I’ve been working on creating static international population pyramids with ggplot2 for a project I’ve been working on and I wanted to briefly share what I’ve learned. I’ve written in greater detail about how to create interactive population pyramids in R here: http://walkerke.github.io/2014/06/rcharts-pyramids/

You can’t make a population pyramid without data; the following function get_data grabs the required population data from the US Census Bureau’s International Data Base and outputs a data frame in the right format for ggplot2. All you need is a FIPS 10-4 country code for the country you want, and then pick the year you want to visualize.

library(XML)
library(reshape2)
library(ggplot2)
library(plyr)


get_data <- function(country, year) {
  c1 <- "http://www.census.gov/population/international/data/idb/region.php?N=%20Results%20&T=10&A=separate&RT=0&Y="  
  c2 <- "&R=-1&C="
  url <- paste0(c1, year, c2, country)
  df <- data.frame(readHTMLTable(url))
  keep <- c(2, 4, 5)
  df <- df[,keep]  
  names(df) <- c("Age", "Male", "Female")
  cols <- 2:3
  df[,cols] <- apply(df[,cols], 2, function(x) as.numeric(as.character(gsub(",", "", x))))
  df <- df[df$Age != 'Total', ]  
  df$Male <- -1 * df$Male
  df$Age <- factor(df$Age, levels = df$Age, labels = df$Age)
  
  df.melt <- melt(df, 
                   value.name='Population', 
                   variable.name = 'Gender', 
                   id.vars='Age' )
  
  return(df.melt)
}

Now, I can call the get_data function and create a population pyramid.
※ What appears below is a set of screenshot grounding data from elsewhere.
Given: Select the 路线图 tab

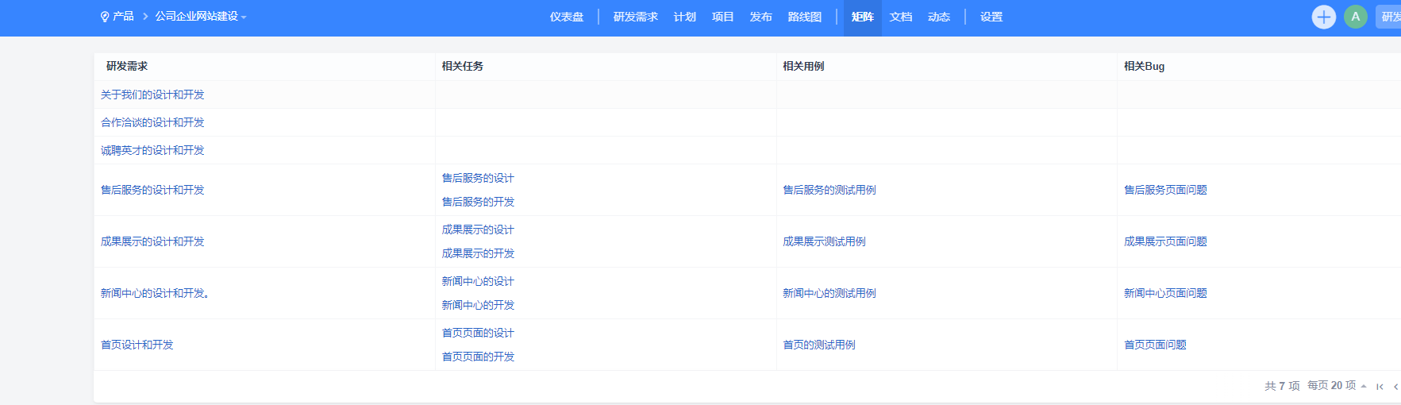Looking at the screenshot, I should (x=804, y=17).
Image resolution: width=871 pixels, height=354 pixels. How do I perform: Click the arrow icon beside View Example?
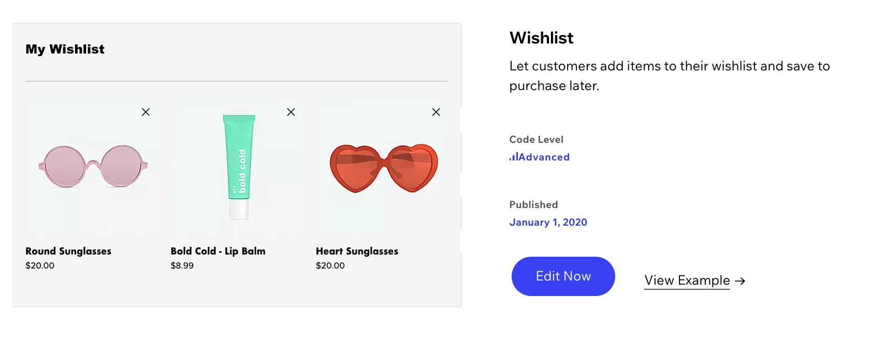[x=740, y=281]
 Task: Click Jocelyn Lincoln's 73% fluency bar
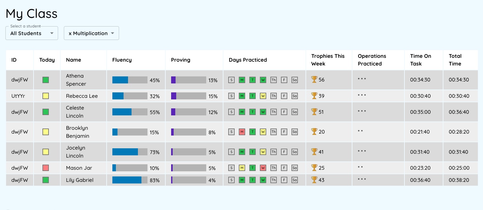tap(130, 152)
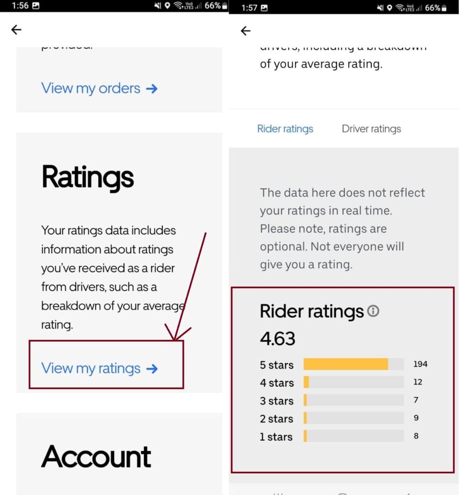Tap the Account section heading
Image resolution: width=461 pixels, height=495 pixels.
tap(96, 457)
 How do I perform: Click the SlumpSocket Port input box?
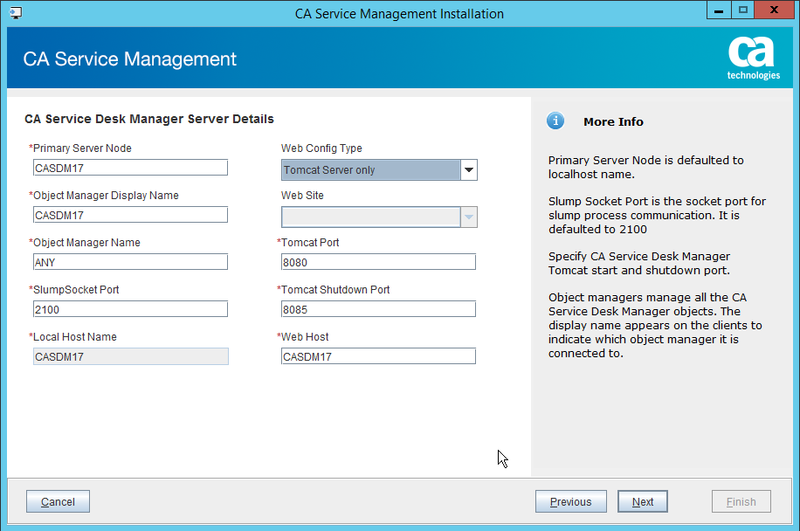click(x=130, y=309)
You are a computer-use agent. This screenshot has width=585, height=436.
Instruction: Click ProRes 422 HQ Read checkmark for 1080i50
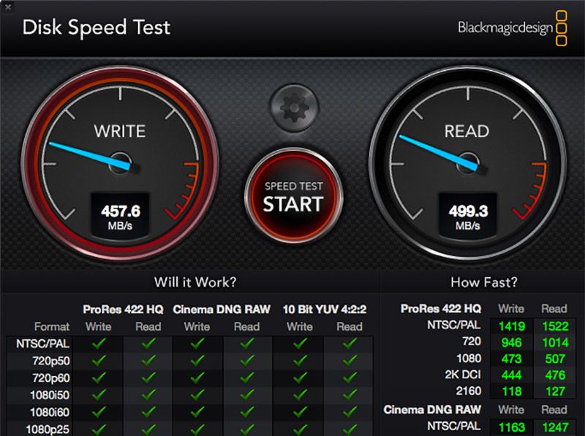point(148,395)
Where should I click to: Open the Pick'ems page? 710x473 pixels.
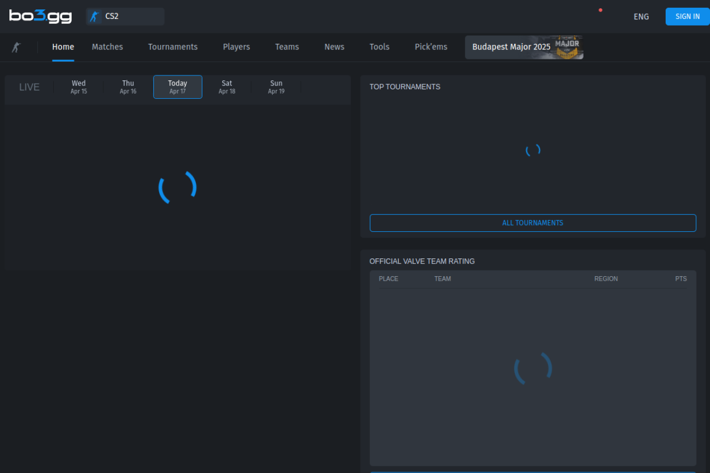click(x=430, y=47)
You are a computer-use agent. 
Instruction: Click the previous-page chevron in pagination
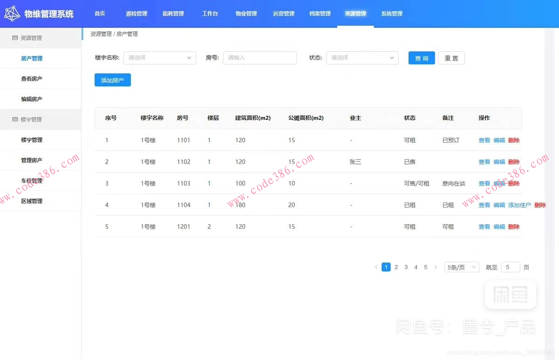pos(376,267)
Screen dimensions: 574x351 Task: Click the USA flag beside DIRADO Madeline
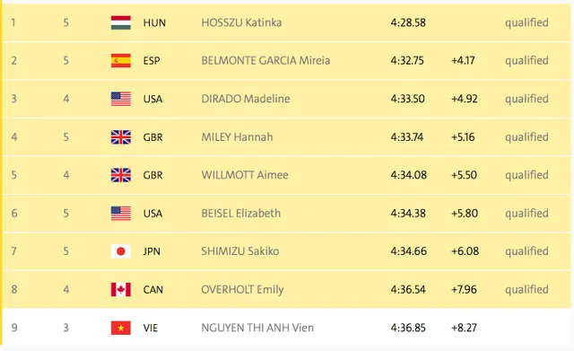121,99
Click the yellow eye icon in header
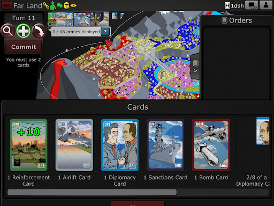Screen dimensions: 274x206 (x=73, y=5)
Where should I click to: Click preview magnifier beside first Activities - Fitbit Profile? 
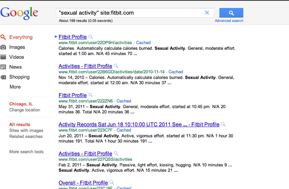[x=116, y=66]
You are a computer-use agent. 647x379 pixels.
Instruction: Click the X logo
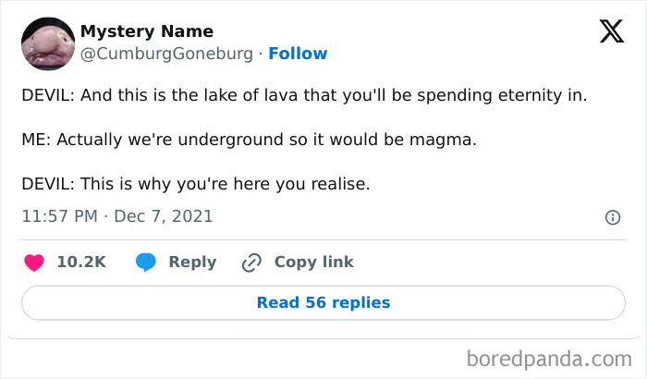[611, 32]
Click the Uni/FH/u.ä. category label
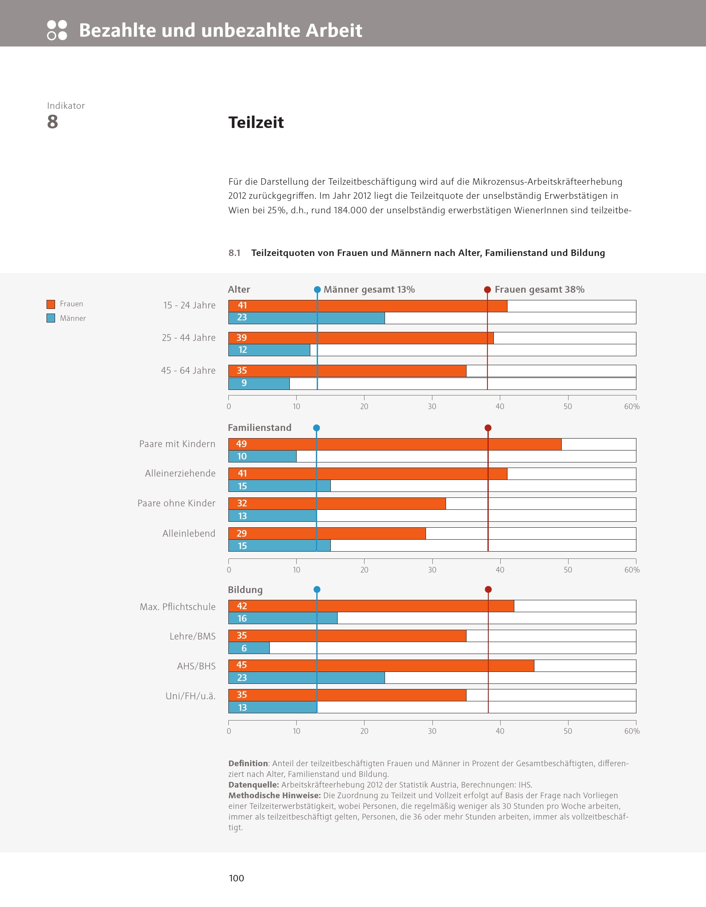This screenshot has height=907, width=706. point(190,696)
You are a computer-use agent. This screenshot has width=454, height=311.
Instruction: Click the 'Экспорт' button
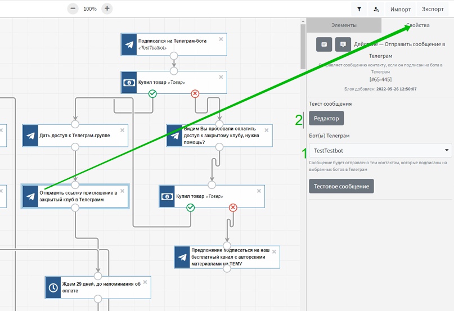coord(433,9)
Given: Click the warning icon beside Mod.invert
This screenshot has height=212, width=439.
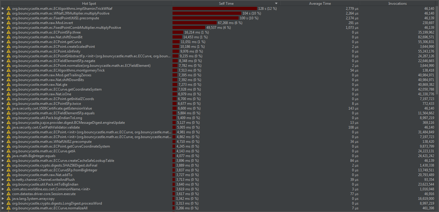Looking at the screenshot, I should (x=8, y=23).
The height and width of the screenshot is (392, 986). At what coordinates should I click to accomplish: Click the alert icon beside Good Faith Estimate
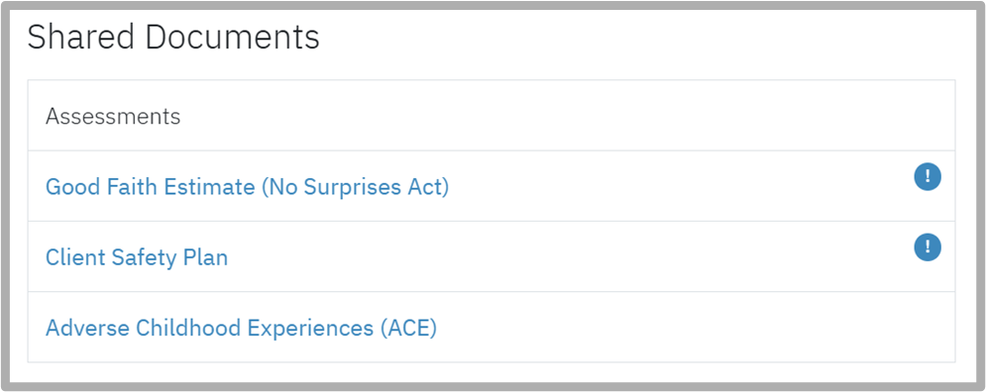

My code was basically adapted from this StackOverflow post so the credit is due to Didzis Elferts for his excellent answer. Here’s a pyramid for a fast-growing country, Nigeria, in 2014:

nigeria <- get_data("NI", 2014)

n1 <- ggplot(nigeria, aes(x = Age, y = Population, fill = Gender)) + 
  geom_bar(subset = .(Gender == "Female"), stat = "identity") + 
  geom_bar(subset = .(Gender == "Male"), stat = "identity") + 
  scale_y_continuous(breaks = seq(-15000000, 15000000, 5000000), 
                     labels = paste0(as.character(c(seq(15, 0, -5), seq(5, 15, 5))), "m")) + 
  coord_flip() + 
  scale_fill_brewer(palette = "Set1") + 
  theme_bw()

n1

plot of chunk unnamed-chunk-2

You may have to fiddle with the scale_y_continuous arguments to get the x-axis looking just the way you want, depending on the country you’ve chosen. For contrast, here’s what an aging country, Germany, looks like:

germany <- get_data("GM", 2014)

g1 <- ggplot(germany, aes(x = Age, y = Population, fill = Gender)) + 
  geom_bar(subset = .(Gender == "Female"), stat = "identity") + 
  geom_bar(subset = .(Gender == "Male"), stat = "identity") + 
  scale_y_continuous(breaks = seq(-4000000, 4000000, 1000000), 
                     labels = paste0(as.character(c(4:0, 1:4)), "m")) + 
  coord_flip() + 
  scale_fill_brewer(palette = "Set1") + 
  theme_bw()

g1

plot of chunk unnamed-chunk-3